Through this project, I have tried to analyze Storms data from 1975 to 2015.
Points that I have tried to answer through this project:
1. Year with max. no. of storms
2. Max. Wind Speed and Avg. Speed of Storms in the year with max. no. of storms
3. Max. Pressure and Avg. Pressure of Storms in the year with max. no. of storms
4. Avg. Wind Speed & Pressure of Storms per year
5. Avg. Wind Speed & Pressure of Storms as per Category
This data is a subset of the NOAA Atlantic hurricane database best track data, http://www.nhc.noaa.gov/data/#hurdat.

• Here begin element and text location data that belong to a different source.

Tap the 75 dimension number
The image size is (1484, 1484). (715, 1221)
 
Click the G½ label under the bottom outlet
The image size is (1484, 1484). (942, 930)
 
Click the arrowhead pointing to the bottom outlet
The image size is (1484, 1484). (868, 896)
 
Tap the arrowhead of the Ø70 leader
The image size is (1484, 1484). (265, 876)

The data includes the positions and attributes of 198 tropical storms, measured every six hours during the lifetime of a storm.
storms
A tibble with 10,010 observations and 13 variables:
knitr::opts_chunk$set(fig.width=12,fig.height=8)
library(dplyr)
## Warning: package 'dplyr' was built under R version 3.6.3
##
## Attaching package: 'dplyr'
## The following objects are masked from 'package:stats':
##
## filter, lag
## The following objects are masked from 'package:base':
##
## intersect, setdiff, setequal, union
library(ggplot2)
nrow(storms)
## [1] 10010
ncol(storms)
## [1] 13
Total_Storms<-array()
i<-integer()
storms_year<-data.frame()
total<-numeric()
total<-sum(table(unique(storms$name)))
m<-matrix(total,dimnames = list("Total No. of Storms 1975-2015"))
drop(m)
## Total No. of Storms 1975-2015
## 198
table(storms$year)
##
## 1975 1976 1977 1978 1979 1980 1981 1982 1983 1984 1985 1986 1987 1988 1989 1990
## 86 52 53 54 301 161 164 105 79 236 263 70 80 259 356 354
## 1991 1992 1993 1994 1995 1996 1997 1998 1999 2000 2001 2002 2003 2004 2005 2006
## 131 185 129 206 660 315 154 413 210 318 370 285 422 410 498 190
## 2007 2008 2009 2010 2011 2012 2013 2014 2015
## 213 335 153 402 323 454 202 139 220
View(storms[storms$year==2005,])
table(unique(storms[storms$year==2005,]$name))
##
## Beta Emily Epsilon Franklin Gamma Gert Harvey Katrina
## 1 1 1 1 1 1 1 1
## Lee Maria Nate Nineteen Ophelia Philippe Rita Stan
## 1 1 1 1 1 1 1 1
## Tammy Ten Vince Wilma Zeta
## 1 1 1 1 1
sum(table(unique(storms[storms$year==2005,]$name)))
## [1] 21
length(unique(storms[storms$year==2005,]$name))
## [1] 21
for(i in 1:41)
{
Total_Storms[i]<-length(unique(storms[storms$year==i+1974,]$name))
}
Total_Storms[1:41]
## [1] 3 2 3 4 7 8 5 5 4 10 10 4 3 10 11 12 9 7 6 11 21 10 7 12 10
## [26] 16 17 12 20 13 21 9 16 14 10 20 15 17 14 7 11
storms_year<-data.frame(Year=1975:2015,No._of_Storms=Total_Storms[1:41])
storms_year
## Year No._of_Storms
## 1 1975 3
## 2 1976 2
## 3 1977 3
## 4 1978 4
## 5 1979 7
## 6 1980 8
## 7 1981 5
## 8 1982 5
## 9 1983 4
## 10 1984 10
## 11 1985 10
## 12 1986 4
## 13 1987 3
## 14 1988 10
## 15 1989 11
## 16 1990 12
## 17 1991 9
## 18 1992 7
## 19 1993 6
## 20 1994 11
## 21 1995 21
## 22 1996 10
## 23 1997 7
## 24 1998 12
## 25 1999 10
## 26 2000 16
## 27 2001 17
## 28 2002 12
## 29 2003 20
## 30 2004 13
## 31 2005 21
## 32 2006 9
## 33 2007 16
## 34 2008 14
## 35 2009 10
## 36 2010 20
## 37 2011 15
## 38 2012 17
## 39 2013 14
## 40 2014 7
## 41 2015 11
ggplot(data=storms_year,aes(x=Year,y=No._of_Storms,fill=No._of_Storms))+
geom_bar(stat="identity")+
geom_text(aes(label=No._of_Storms),vjust=-0.2,size=3)+
xlab("Year")+ylab("No. of Storms Per Year")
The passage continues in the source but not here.